Por Ruby Soriano

Sin duda en México estamos gobernados por un Presidente “todo terreno” que sólo ocupó dos días para hacerse un cateterismo de corazón y regresar al trabajo.

La rapidez de la intervención y de la recuperación ya de por sí llama la atención en un país de fanatismos, donde el mandatario busca el reflector diariamente.

Andrés Manuel López Obrador retornó con un video donde habló de su “Testamento Político” por si en algún momento llegara a morir y quedara garantizada “la gobernabilidad”.

El comentario alertó a los críticos del Presidente quienes de inmediato enmendaron la plana, mencionando acertadamente que para ello tenemos una Constitución donde se prevé esa situación.

En México lidiamos no sólo con el egocentrismo de un mandatario como Andrés Manuel, también lo hacemos con el fanatismo de sus miles de seguidores.

En el mismo video, AMLO dijo que “ya están” sentadas casi todas las bases para esa cuarta transformación del país, donde se ha desterrado la corrupción.

Cuando lo escuchamos con todas estas aseveraciones, nos preguntamos si el Presidente vive en su realidad alterna porque la corrupción está más que viva entre varios morenistas de su primer círculo.

Y es que tal parece que AMLO nos está dejando desde ahora como testamento político justamente a esos personajes que, amparados en un partido como Morena, están escribiendo las nuevas páginas de la corrupción en México.

Y sino habría que preguntarle a “Pío”, el hermano del Presidente. También a su prima Felipa Obrador, a su Secretaría de Educación Pública Delfina Gómez, a su director de CFE Manuel Bartlett y a su ex titular de la Función Pública, Irma Eréndira Sandoval.

Poco después de generarse la polémica por la declaración sobre su testamento político, trascendió que el mismo se refiere a los derechos sobre su imagen cuya propiedad quedará en manos de su familia.

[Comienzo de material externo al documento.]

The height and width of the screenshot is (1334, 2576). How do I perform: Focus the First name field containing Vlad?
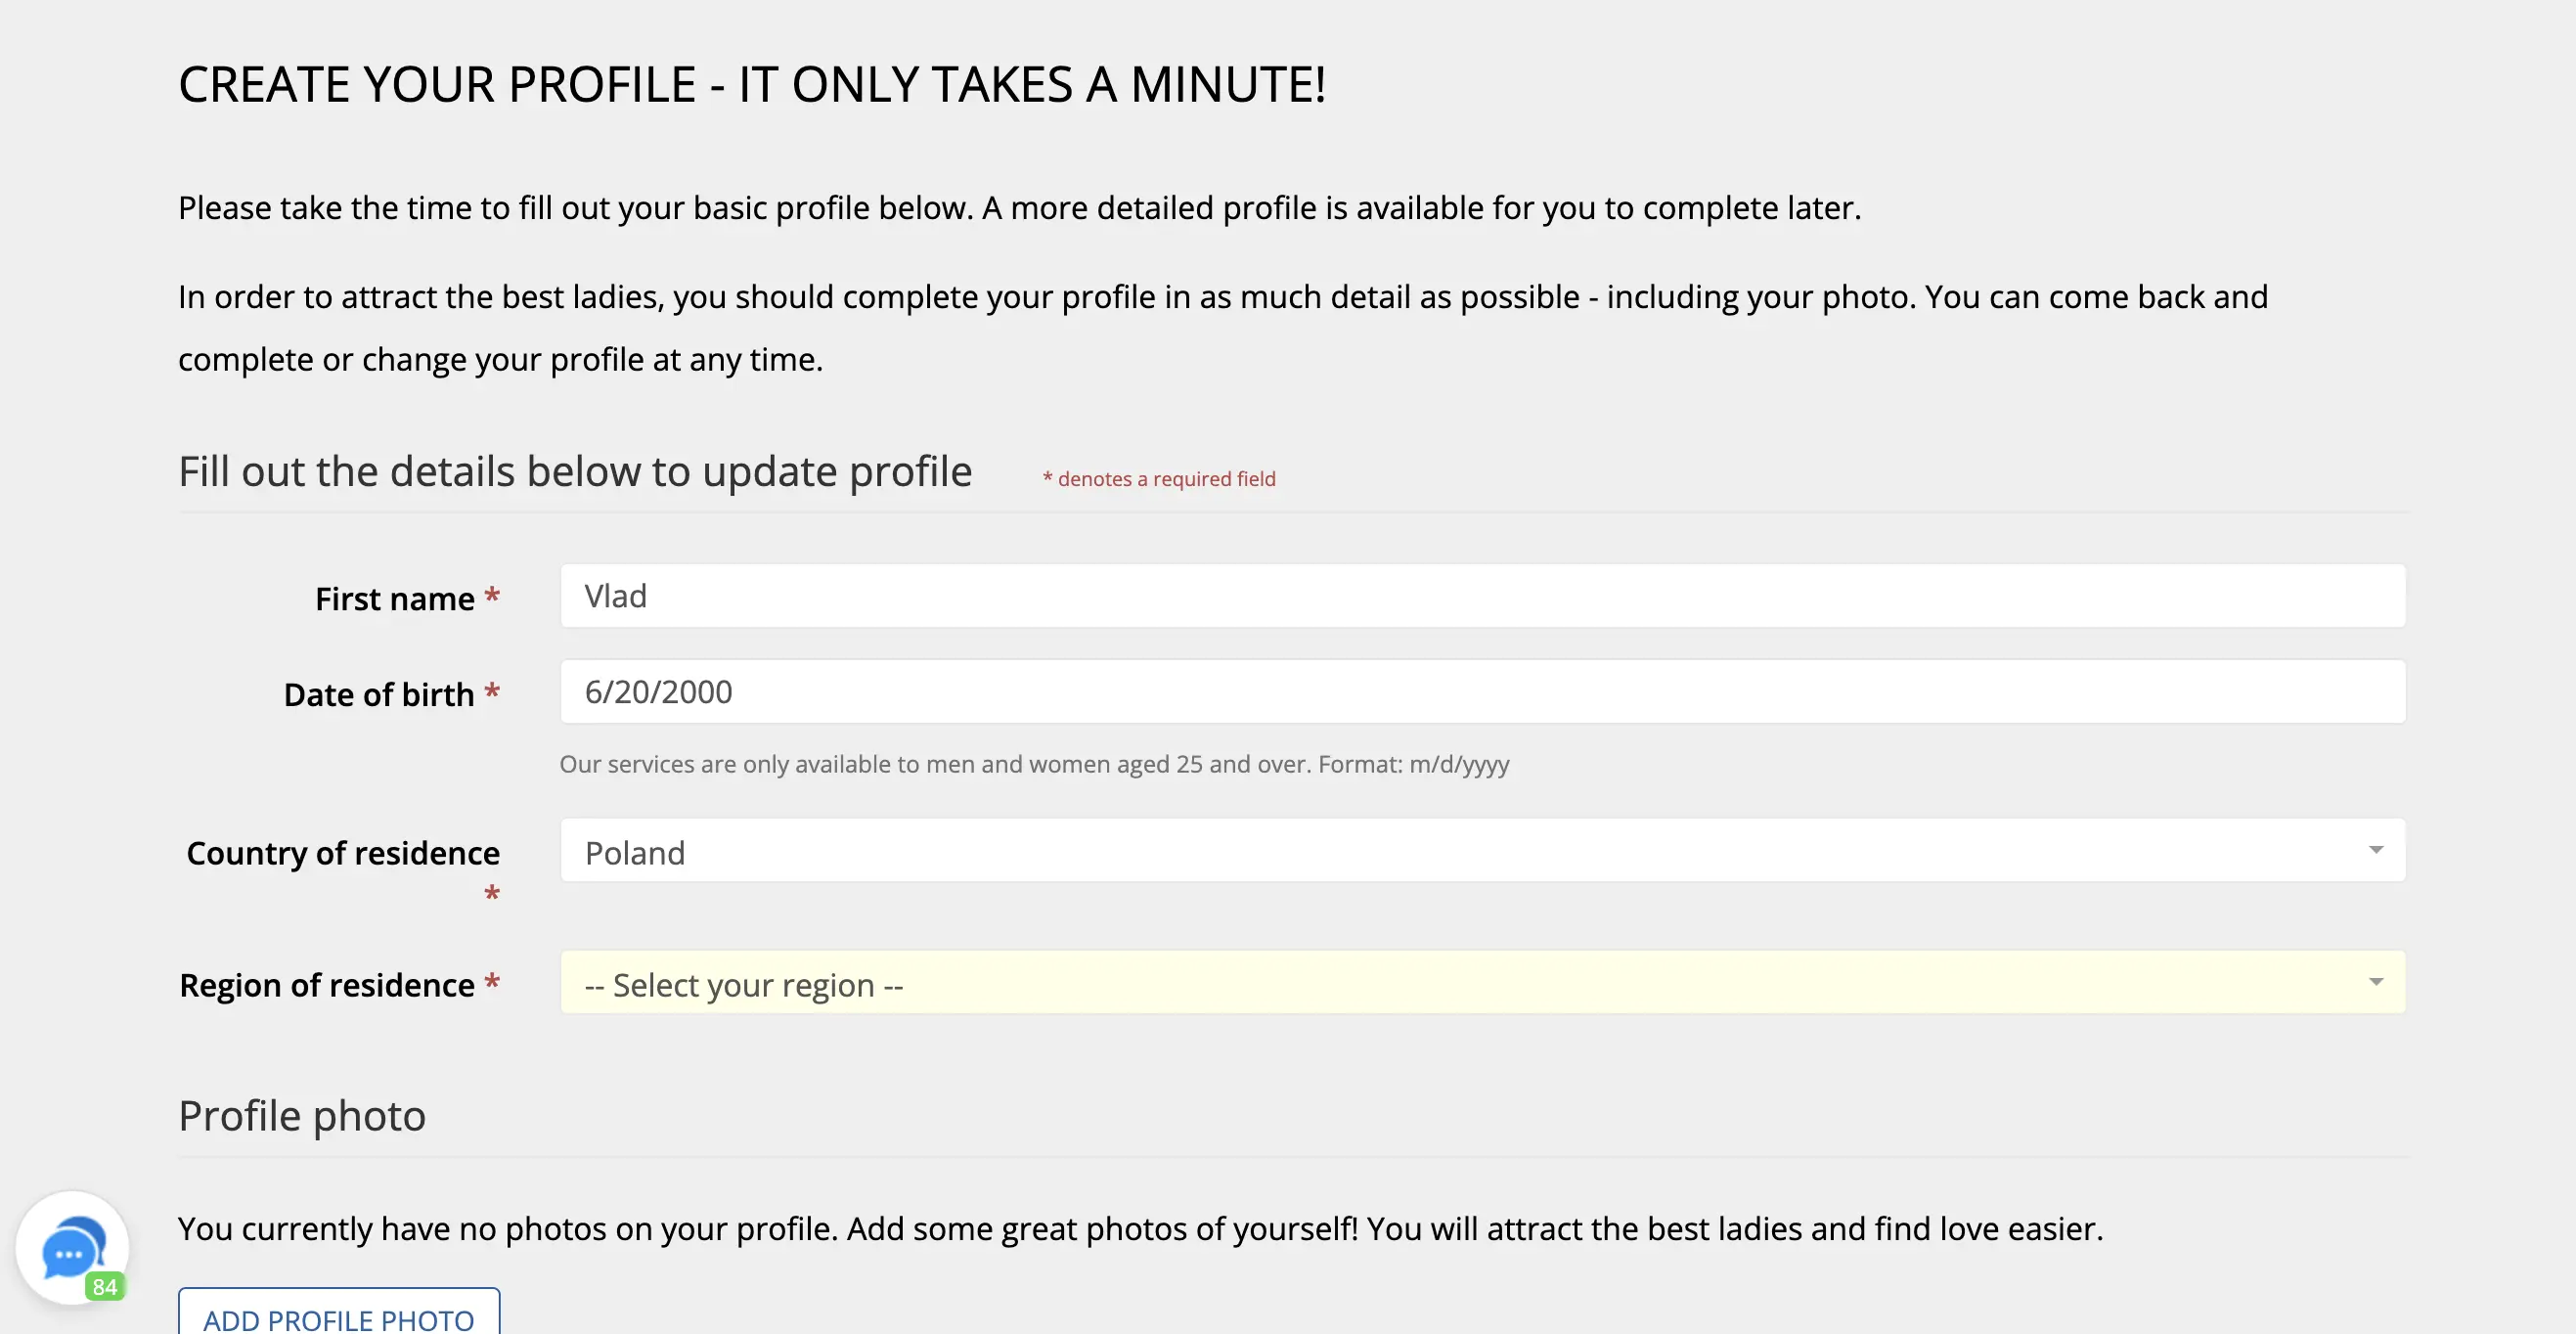(x=1482, y=596)
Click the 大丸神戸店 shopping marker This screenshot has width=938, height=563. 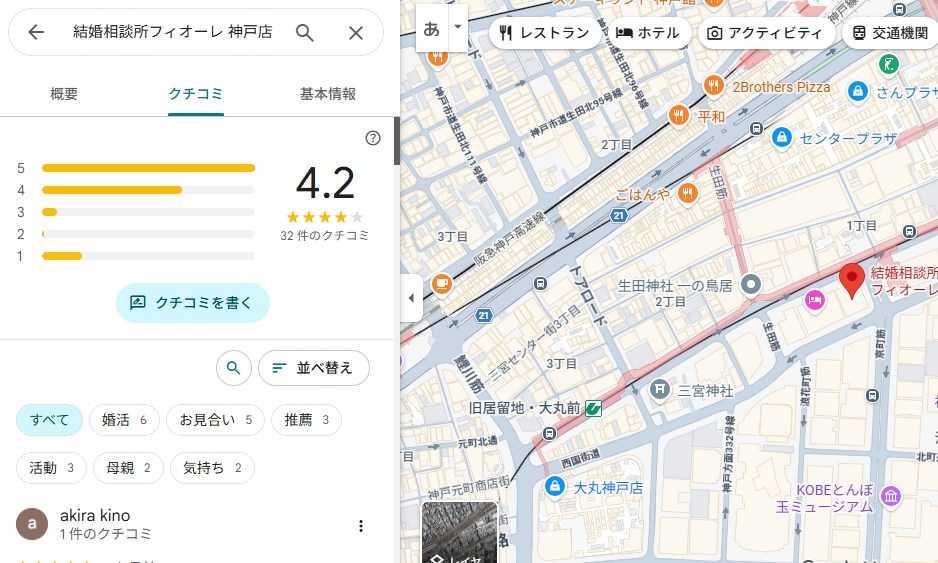[x=553, y=487]
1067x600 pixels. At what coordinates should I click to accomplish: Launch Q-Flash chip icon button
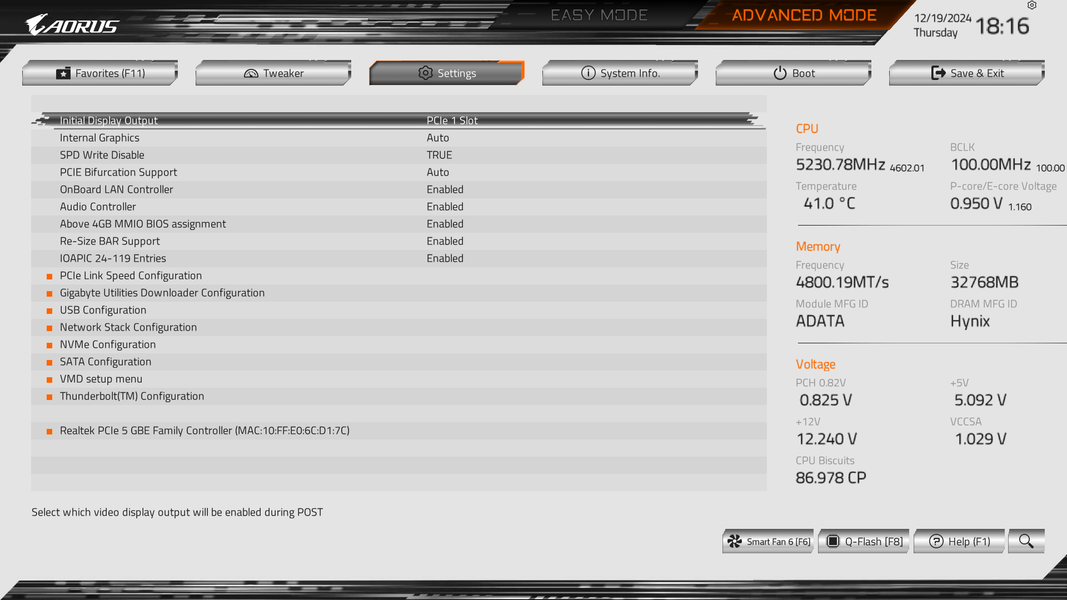832,541
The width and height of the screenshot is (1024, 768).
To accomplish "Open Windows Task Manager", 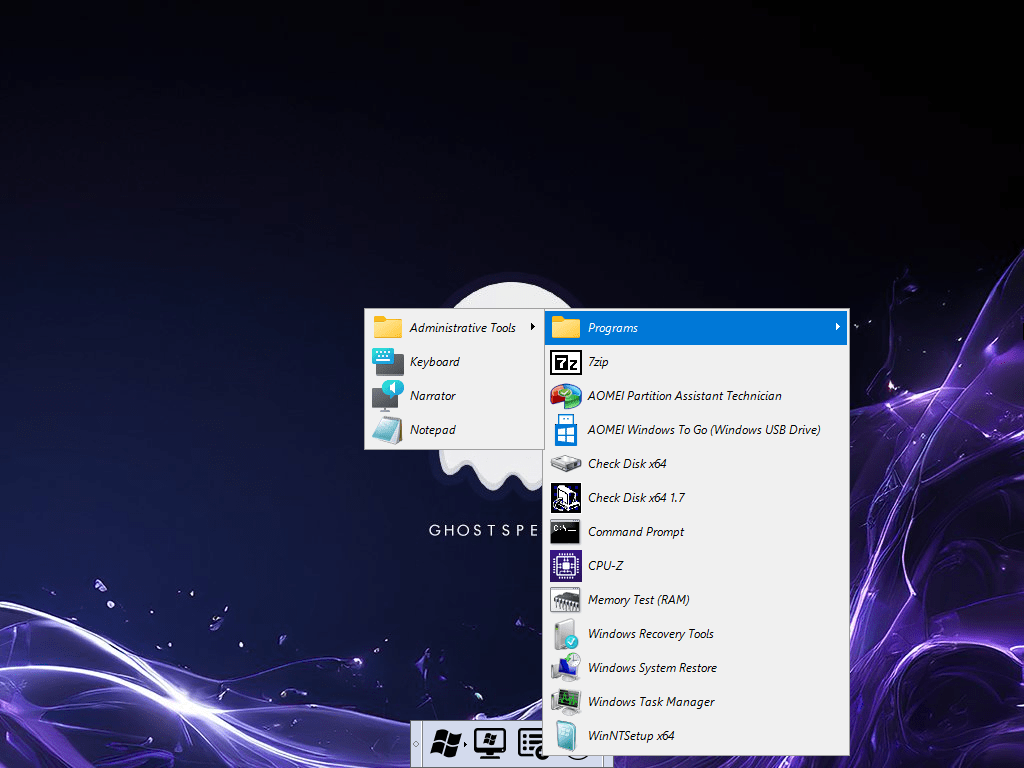I will [651, 701].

Frente a este anuncio, el partido del Presidente, nos referimos a Morena seguramente la tendrá muy complicada para agenciarse la “herencia” a perpetuidad de la figura y legado de quien hoy se erige como el primer Presidente de México emanado de la izquierda.

Y es que recordemos que algunos partidos políticos han usado los nombres de sus próceres y extintos líderes morales para negociar y capitalizar contiendas a nombre de esos personajes que en algún momento aglutinaron o representaron la unidad.

El ejemplo inmediato es el recuerdo y el nombre de Luis Donaldo Colosio y la explotación que durante décadas ha hecho el PRI del mismo.

Si resulta verídico que el Presidente AMLO otorgará la exclusividad del uso de su imagen y nombre a su familia cuando él muera, Morena encarará el gran reto de subsistir sin la explotación de la figura moral de quien hoy es su líder fundador y mantiene a un rebaño muy fragmentado justo por las luchas de poder.